Starting Small, All Over Again: Shaping Neural Networks in the 12AX-CPT

By developinginte… on January 9, 2009.

There's little evidence that "staging" the training of neural networks on language-like input - feeding them part of the problem space initially, and scaling that up as they learn - confers any consistent benefit in terms of their long term learning (as reviewed yesterday).

To summarize that post, early computational demonstrations of the importance of starting small were subsequently cast into doubt by numerous replication failures, with one exception: the importance of starting small is replicable when the training data lack temporal correlations. This leads to slow learning of the importance of longer timescales by simple recurrent networks, but learning can be sped up by "shaping" the type of input the network sees early in its learning.

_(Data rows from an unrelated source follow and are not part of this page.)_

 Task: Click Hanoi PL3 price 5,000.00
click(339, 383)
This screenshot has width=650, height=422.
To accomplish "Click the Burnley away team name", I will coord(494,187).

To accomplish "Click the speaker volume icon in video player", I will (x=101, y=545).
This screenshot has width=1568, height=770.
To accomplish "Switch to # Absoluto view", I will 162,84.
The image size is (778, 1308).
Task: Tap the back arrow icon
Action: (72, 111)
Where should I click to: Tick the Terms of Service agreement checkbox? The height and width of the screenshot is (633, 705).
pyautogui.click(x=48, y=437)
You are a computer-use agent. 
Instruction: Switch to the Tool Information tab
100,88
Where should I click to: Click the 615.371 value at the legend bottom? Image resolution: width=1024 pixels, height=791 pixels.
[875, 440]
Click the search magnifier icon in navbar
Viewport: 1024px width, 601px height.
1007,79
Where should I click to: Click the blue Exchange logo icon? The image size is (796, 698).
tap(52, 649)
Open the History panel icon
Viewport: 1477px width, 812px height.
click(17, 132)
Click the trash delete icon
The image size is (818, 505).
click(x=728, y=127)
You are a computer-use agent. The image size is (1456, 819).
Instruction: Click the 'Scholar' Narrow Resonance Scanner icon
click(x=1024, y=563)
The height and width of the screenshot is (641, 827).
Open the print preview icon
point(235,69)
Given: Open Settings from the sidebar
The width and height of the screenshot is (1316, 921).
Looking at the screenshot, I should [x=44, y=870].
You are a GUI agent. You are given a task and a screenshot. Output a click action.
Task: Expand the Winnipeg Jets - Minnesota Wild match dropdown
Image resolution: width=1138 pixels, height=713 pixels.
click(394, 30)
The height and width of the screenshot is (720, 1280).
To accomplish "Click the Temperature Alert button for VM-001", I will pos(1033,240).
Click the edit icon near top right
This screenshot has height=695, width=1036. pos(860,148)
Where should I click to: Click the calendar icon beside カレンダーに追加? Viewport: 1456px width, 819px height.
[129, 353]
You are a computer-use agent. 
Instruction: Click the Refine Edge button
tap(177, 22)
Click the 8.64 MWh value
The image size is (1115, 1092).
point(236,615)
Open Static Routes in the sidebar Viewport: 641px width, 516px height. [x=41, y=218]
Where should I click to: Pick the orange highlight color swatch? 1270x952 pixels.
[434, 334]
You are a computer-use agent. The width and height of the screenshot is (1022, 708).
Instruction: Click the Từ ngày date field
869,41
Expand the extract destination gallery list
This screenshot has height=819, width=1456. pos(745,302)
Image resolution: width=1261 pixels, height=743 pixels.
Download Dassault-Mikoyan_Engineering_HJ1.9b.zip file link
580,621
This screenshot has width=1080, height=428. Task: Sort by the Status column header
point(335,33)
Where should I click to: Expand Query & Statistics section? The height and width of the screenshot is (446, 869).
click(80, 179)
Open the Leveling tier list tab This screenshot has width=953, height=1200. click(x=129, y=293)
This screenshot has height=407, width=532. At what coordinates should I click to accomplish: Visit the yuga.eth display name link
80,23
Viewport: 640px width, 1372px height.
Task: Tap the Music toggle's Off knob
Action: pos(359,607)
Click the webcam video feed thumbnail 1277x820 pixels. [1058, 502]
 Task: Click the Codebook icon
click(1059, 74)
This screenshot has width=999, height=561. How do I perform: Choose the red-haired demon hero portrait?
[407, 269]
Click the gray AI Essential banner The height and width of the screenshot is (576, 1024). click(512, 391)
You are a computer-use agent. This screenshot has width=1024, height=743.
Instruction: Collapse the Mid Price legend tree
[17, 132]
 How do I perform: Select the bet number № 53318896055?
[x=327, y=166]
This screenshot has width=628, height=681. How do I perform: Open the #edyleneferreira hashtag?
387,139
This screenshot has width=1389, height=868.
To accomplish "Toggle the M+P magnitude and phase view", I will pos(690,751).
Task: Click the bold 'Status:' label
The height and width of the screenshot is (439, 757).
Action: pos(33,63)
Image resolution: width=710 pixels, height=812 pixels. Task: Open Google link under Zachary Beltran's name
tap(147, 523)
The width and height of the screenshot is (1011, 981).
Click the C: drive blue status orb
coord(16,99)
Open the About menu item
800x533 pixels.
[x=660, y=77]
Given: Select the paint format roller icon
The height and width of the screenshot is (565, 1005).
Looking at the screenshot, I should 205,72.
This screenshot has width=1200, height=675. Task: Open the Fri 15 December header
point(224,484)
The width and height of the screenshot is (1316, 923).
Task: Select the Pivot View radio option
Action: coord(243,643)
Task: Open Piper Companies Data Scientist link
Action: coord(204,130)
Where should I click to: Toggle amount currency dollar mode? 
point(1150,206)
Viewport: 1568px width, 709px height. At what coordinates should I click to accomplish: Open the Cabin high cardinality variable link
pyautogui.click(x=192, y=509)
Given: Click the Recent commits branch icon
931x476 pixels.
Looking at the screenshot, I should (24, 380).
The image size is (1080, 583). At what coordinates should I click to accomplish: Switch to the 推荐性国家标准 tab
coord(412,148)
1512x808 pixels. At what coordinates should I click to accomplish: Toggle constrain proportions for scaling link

Typically, these investigations have focused on grammar-like input data, in which a recursive phrase can be embedded between a noun and verb (e.g., the cat [who ate the bird [who had chicklings [who ate a worm [who...]]]] chased the dog.) A new paper from Krueger & Dayan uses training data from a very different context - the 12AXCPT - and illustrates that as in cases with uncorrelated embeddings, networks learning the 12AXCPT benefit from developmental staging, or shaping, of the input data. Interestingly, however, the 12AXCPT does involve correlations between the embeddings , thus not fitting the conditions (as laid out by Rohde and Plaut) that should generate an advantage from "starting small."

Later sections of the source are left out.